You'd have carried to term even if an incompatible with life diagnosis like Edwards or Patau's was given?

Yes I would have carried to term. Just like I sit next to DS from one regression to another and love him with everything.

Hurr1cane you're a superhero

I won't be testing for Down's, I wouldn't terminate and a diagnosis doesn't mean anything by itself when the condition can vary so much in its effects. I guess any associated heart problems would show on the anomaly scan and that's the scariest part.

I had CVS for two pregnancies in my 40s. We wanted to be prepared, as we already had a very disabled child .

I'd just like to say, I'm proud of the way everyone has conducted themselves on this thread, over what is obviously a very emotive subject.

Yes MissAndrist, I would have done because I wouldn't have known about it.

I was prepared to deal with whatever happened.

I had a nuchal fold scan with my last and surprised myself by deciding against an amnio, despite a crap result (I seem to remember 1 in either 100 or 200).

Given that part of the test is age related, I was never going to get a brilliant result, as I was 39.

DH skipped out of the test, as the doctor told him that x football team had as much chance of winning the World Cup, which didn't seem likely to him.

scarednob haven't had time to rtft but I noticed you mentioned going to the Fetal Medicine Centre for the harmony test.

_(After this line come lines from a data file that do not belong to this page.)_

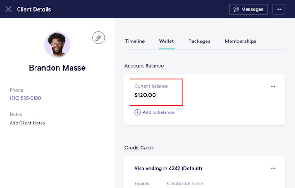
Task: Click Add to balance link
Action: [x=159, y=112]
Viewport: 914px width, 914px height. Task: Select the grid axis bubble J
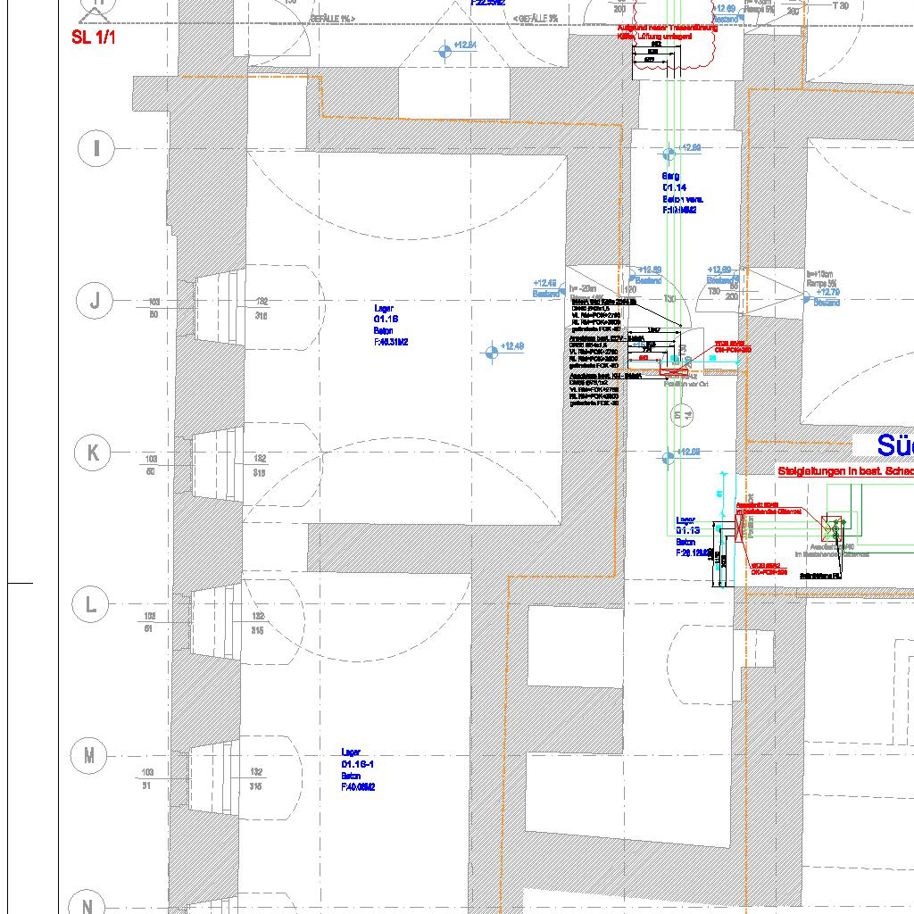[96, 302]
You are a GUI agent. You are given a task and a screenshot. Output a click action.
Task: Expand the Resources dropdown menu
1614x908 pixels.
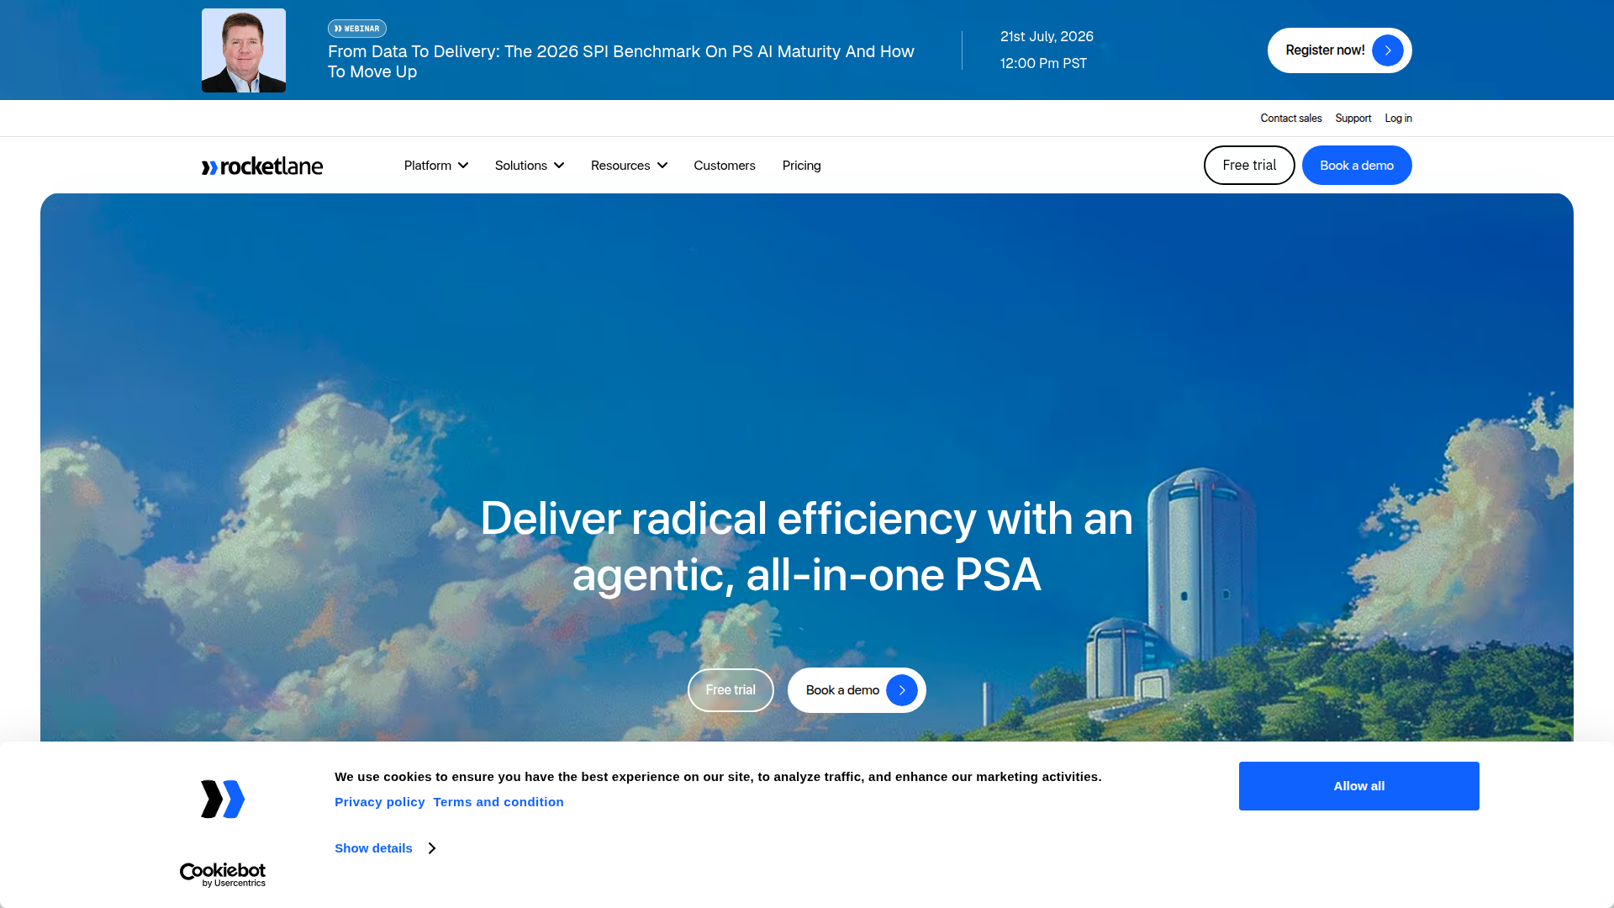point(629,166)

I thought I'd mention that last time I was there they were offering a significant discount on the test if you had it done by/at about 10 weeks I think (can't remember exact details), may be worth a look? It's a great place and the staff are so compassionate.

I paid about £500 and had the Harmony test package at the Fetal Medicine Centre. The NHS screening normally consists of the nuchal scan, plus some blood tests which look at hormone levels, plus a risk factor based on age, history, and lifestyle, and would have been very likely to come out as high risk given my age. I didn't want to risk amnio or cvs, both of which carry a risk if miscarriage, unless I was really quite sure of the risk. I also didn't want to have a later termination, and I intended to terminate if Downs, Edwards, or Patou were found.

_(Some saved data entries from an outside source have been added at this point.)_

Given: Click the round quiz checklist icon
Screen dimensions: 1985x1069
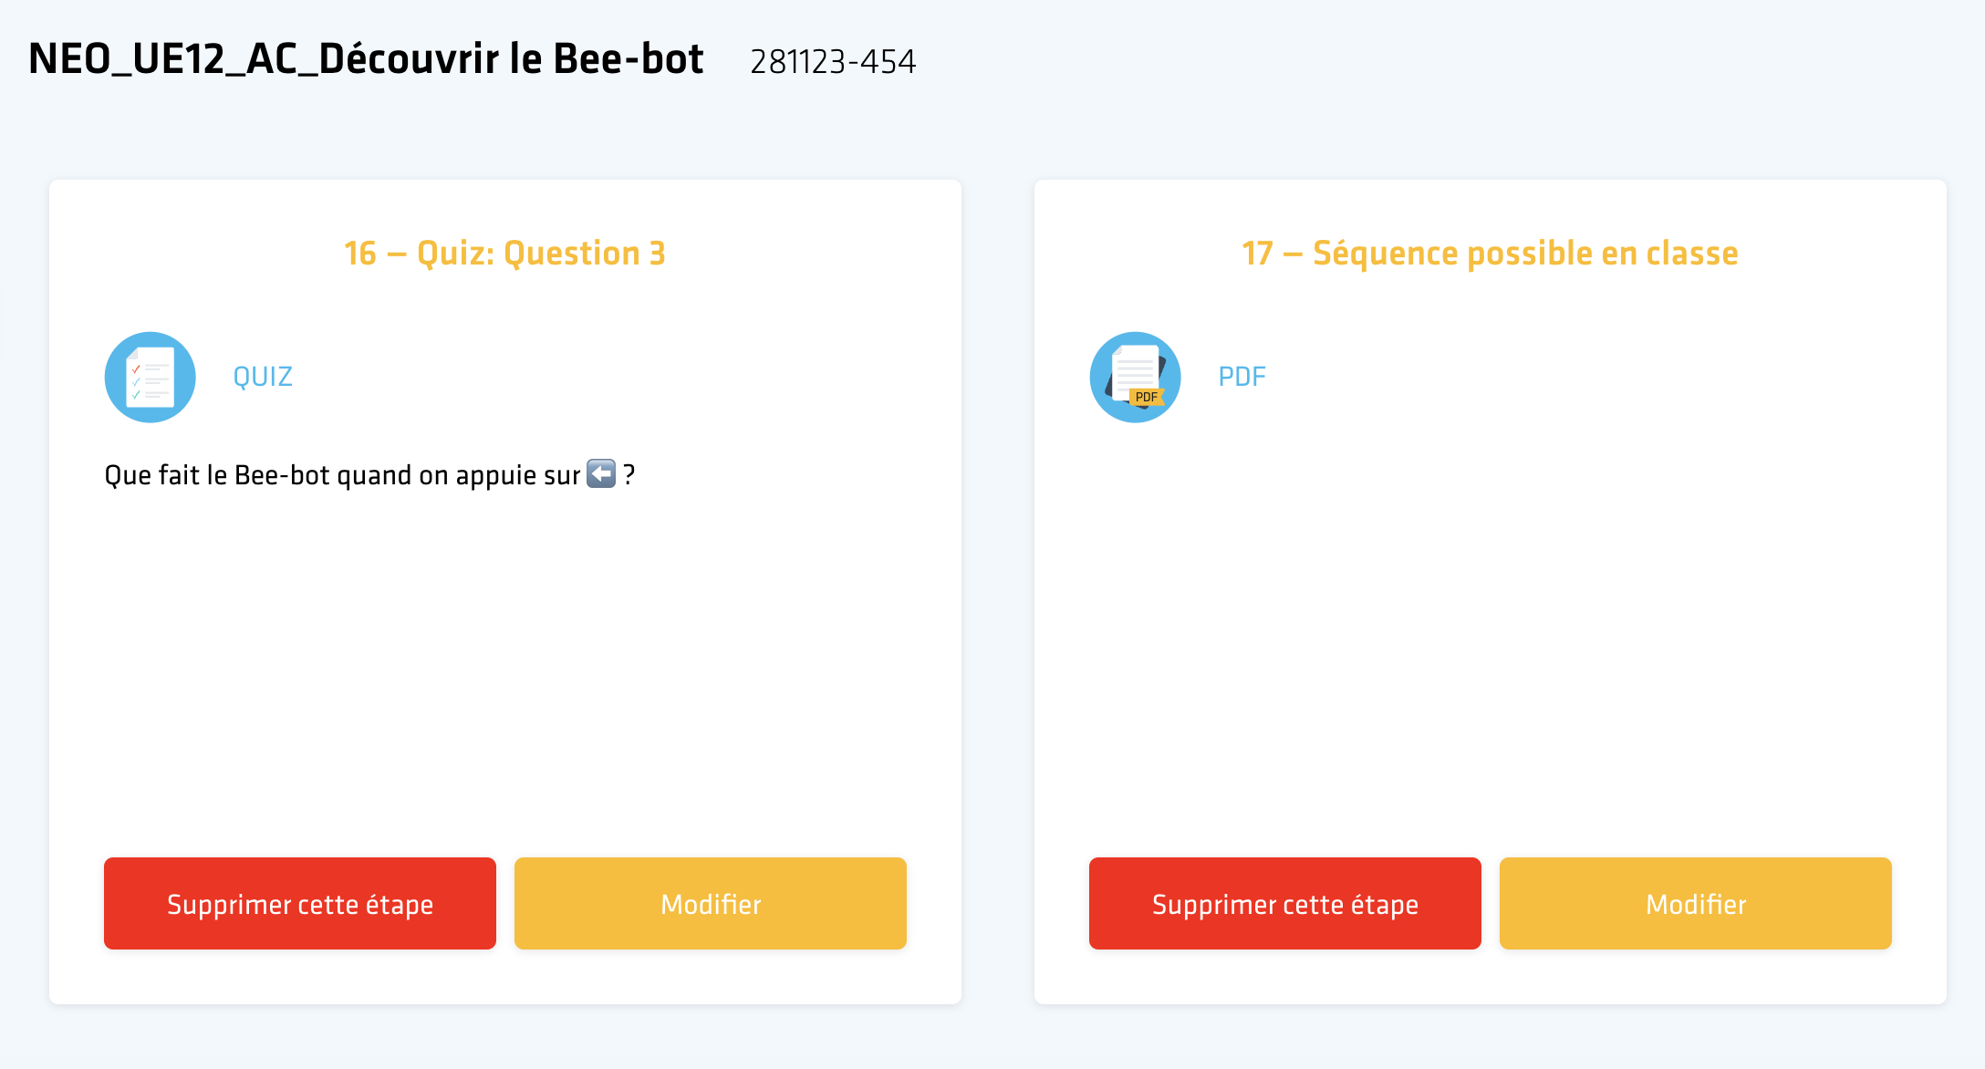Looking at the screenshot, I should pyautogui.click(x=151, y=377).
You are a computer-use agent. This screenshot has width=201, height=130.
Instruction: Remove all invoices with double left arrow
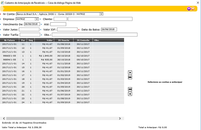(x=130, y=89)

With Harmony, blood is drawn at 10 weeks and cell free foetal dna is extracted from it. Chromosomal analysis is done on this foetal dna, giving a much more accurate result than the NHS screening. The NHS is currently trialling this method in some parts of London, and it's likely to replace current NHS screening. You will receive results from Harmony 2 weeks after the blood is drawn (by 12 weeks if blood is drawn at 10 weeks) which allows you to terminate quite early if needed.

The Fetal Medicine Centre donates all profits to a research foundation for fetal medicine, and the package I had included a detailed viability scan at 10 weeks, Harmony test, and detailed nuchal scan at 12 weeks. If you would terminate for Downs, or for conditions incompatible with life, and you can afford it, I can't recommend it highly enough.

Fwiw, all my results were extremely low risk and my detailed scan showed absolutely no abnormalities. It has allowed me to actually relax and enjoy my pregnancy, as I feel like now I have taken all sensible precautions and anything that might go wrong now is out of my control and also very unlikely.

I was 38 when pregnant and we chose not to test. For me Downs would not be a reason to terminate. I am pro choice on abortion.

If I had no intention of terminating I would have accepted the NHS screening, but refused amnio or cvs, because children with Chromosomal abnormalities often have complex medical needs. The screening carries no risk, and I would want to give my child the very best chances, and that would mean allowing the delivery team to be prepared for a baby with additional needs.

The Harmony test is fantastic. Far more accurate that the nuchal fold test yet non invasive so no need to worry about mc.

I didn't . I know two families who have a child with Down syndrome, both tested and results negative, and then child diagnosed after birth. So they appear fairly inaccurate anyway.

I would rather carry a child to term and they pass away soon after, than terminate and always wonder if the tests were wrong and could they have survived.